Stated exercise
Convert the items beginning at the line that contains "The height and" and ending after the line that contains "will tap(158, 208)." into a two-column CSV with the headers text and answer. Write one row per item, putting each value in a single quoted field with line breaks replaced by spaces.

Entries provided
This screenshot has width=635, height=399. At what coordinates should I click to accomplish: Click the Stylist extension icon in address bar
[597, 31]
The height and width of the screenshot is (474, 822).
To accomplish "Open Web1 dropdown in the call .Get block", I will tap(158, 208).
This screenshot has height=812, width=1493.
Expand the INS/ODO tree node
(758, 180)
---
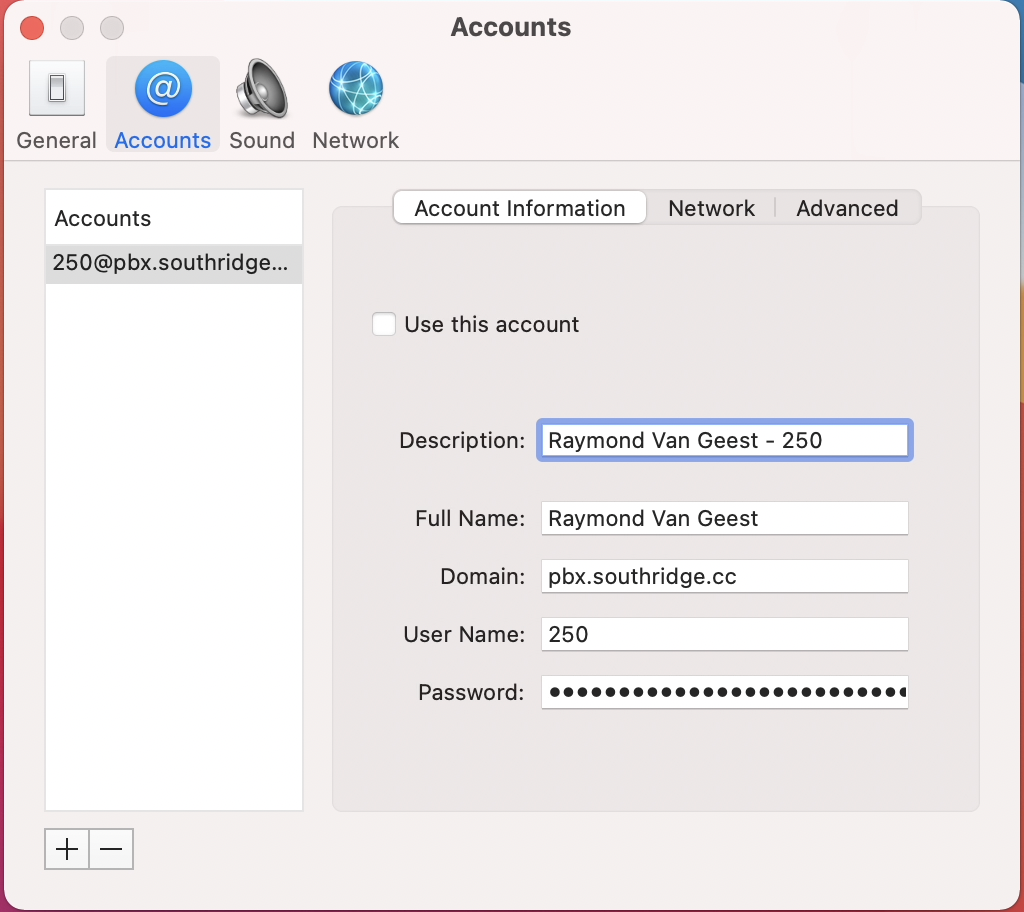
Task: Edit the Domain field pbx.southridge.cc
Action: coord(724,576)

Exercise response
text,answer
"The height and width of the screenshot is (474, 822). To accomplish ""Open Web1 dropdown in the call .Get block"",","I will tap(158, 208)."